Taking the Temperature
Lots of climate crisis-related signals flooding the inputs lately. The level of chatter is definitely on the rise and increased activity in is popping up on radar.
What’s most interesting is the way the usual battle lines of left and right that have traditionally defined the debate are being being thoroughly trashed. As increasing numbers of companies and policymakers confront certain irrefutable, if inconvenient, truths, cross-over to the side of intelligent thinking is growing, making the idea that urgent action is needed now more of a concensus view and progressively isolating those who still insist that we just don’t have enough evidence to validate the “risk” of taking action (!). It’s not so much a liberal-activist/conservative-business stratification at this point as it us an act/don’t act split. And the “acts” are solidly ahead.
There’s no doubt in my mind that the momentum is on our side and much-needed change is coming. If this were the late 70s, when scientists rang the first alarm bells, I’d be quite confident we’d get the job done. But, as is so often the case with us wacky humans, humanity was waited until just about the last possible minute to deal with this and now we’ve got mere years rather than decades to avoid the tipping point. Still, there’s much hope for optimism. Here’s a look at the portents heating up the wires…
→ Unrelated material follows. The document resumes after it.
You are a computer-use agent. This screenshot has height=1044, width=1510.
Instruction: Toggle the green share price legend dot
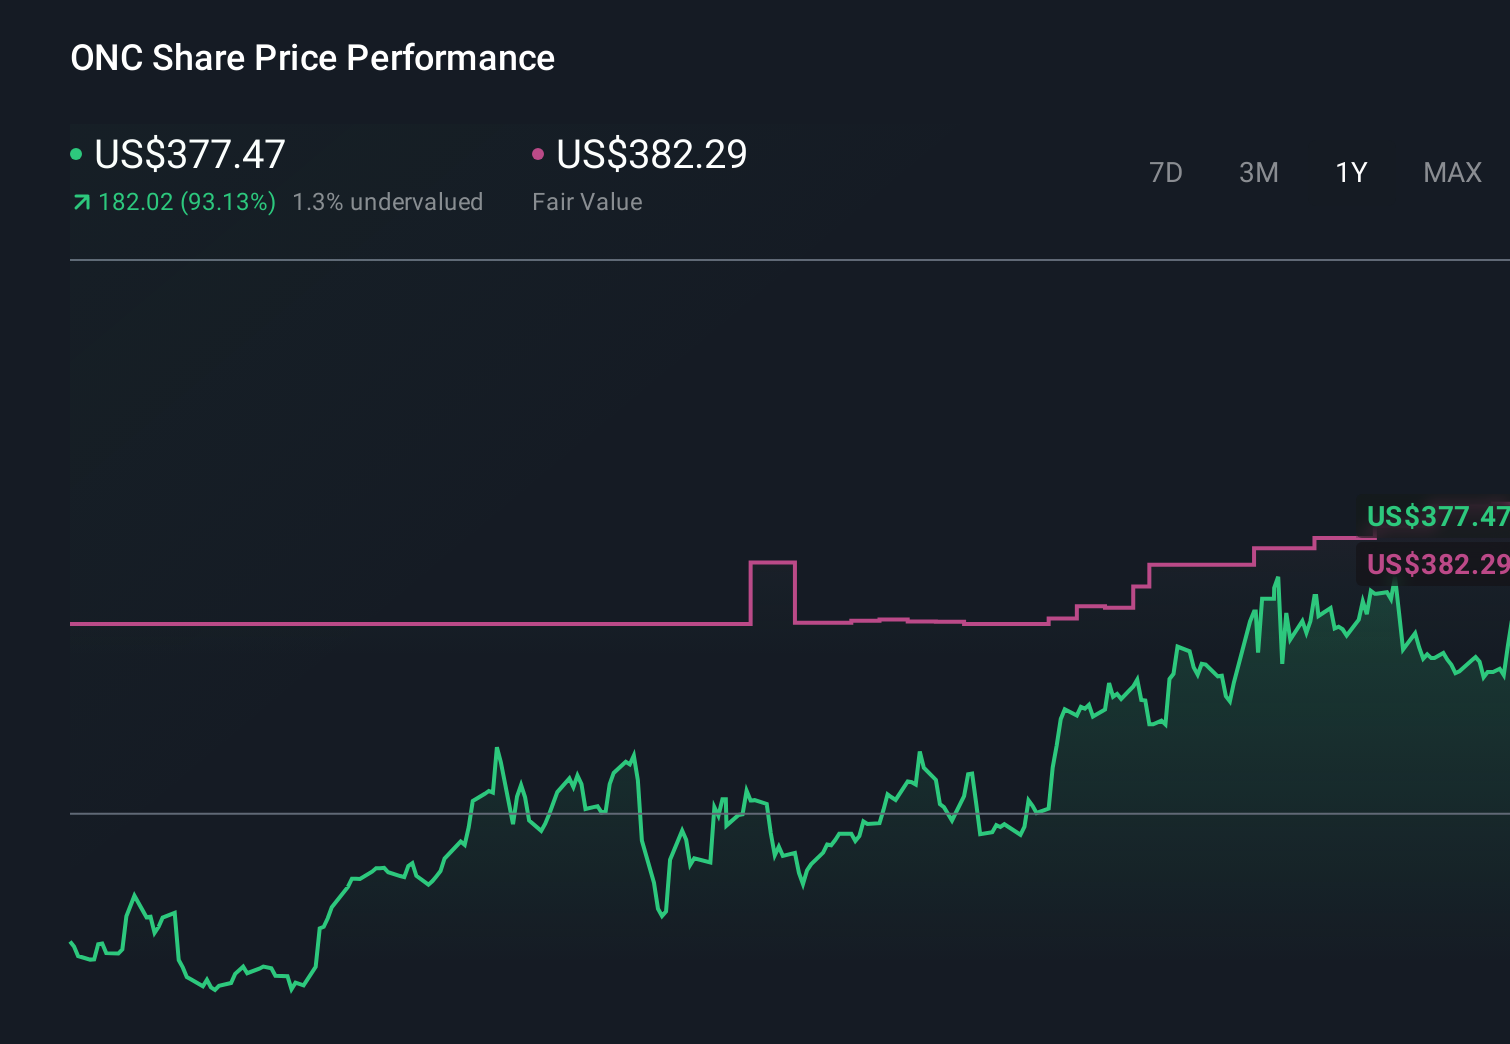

Today’s New York Times has a nice analysis and some histroical perspective on the energy bills Congress is expected to pass this week. (Try not to laugh when it says “Business interests are… claiming (the legislation) will impose unacceptable costs on American industry.” Guess those guys haven’t done a compare/contrast exersise on the costs to American industry of a ruined home world…). Still not enough, but it’s a start, and it’s refreshing to see our leaders actually, well, you know… leading.
Making a further mockery of the position that it’s more damaging to do something than nothing is a new report from McKinsey & Co. that finds the costs of preventing change aren’t nearly as high as the economic fearmongers would like us to believe. This is a pretty significant trashing of the crazy idea that strong preventative/precautionary action would decapitate the American and global economies.
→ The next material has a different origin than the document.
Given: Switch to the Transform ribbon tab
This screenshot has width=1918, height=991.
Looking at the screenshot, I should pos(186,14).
Our good bud, Joel Makower, also has some good reporting on the McKinsey report and other related topics.
Anyone who still has their head buried in the rapidly warming sands of denial should view the video White Rhino sent me a few days ago of scientist David Wasdell. He talks softly but carries a big stick. And his ideas are exactly what we need.
Then there’s this thoroughly excellent cost-benefit analysis from an unknown science guy that really should be required viewing for every American who still thinks we just don’t have enough global warming proof to warrant action. Watch as this video utterly crushes that slightly creepy and hugely misinformed perspective to utter dust now and for all time. Nicely played…
As if on cue, a new group called the Presidential Climate Action Project is laying the groundwork for fast climate action by the next president. The organization’s Presidential Climate Action Plan does all the homework ahead of time so whoever thankfully replaces the Current Occupant of the White House can hit the ground running and put a swift and succinct end to the last eight years of dangerous inaction and obfuscation.
That’s going to be critical because a new United Nations report warns that we unless we cut carbon emissions by half over the next generation, the climatic poo is going to hit the environmental fan big time. Some of the things we can expect if that happens include increased incidence of disease like malaria and dengue fever as well as a rise in extreme precipitation events like the floods that paralyzed much of the Pacific Northwest this week.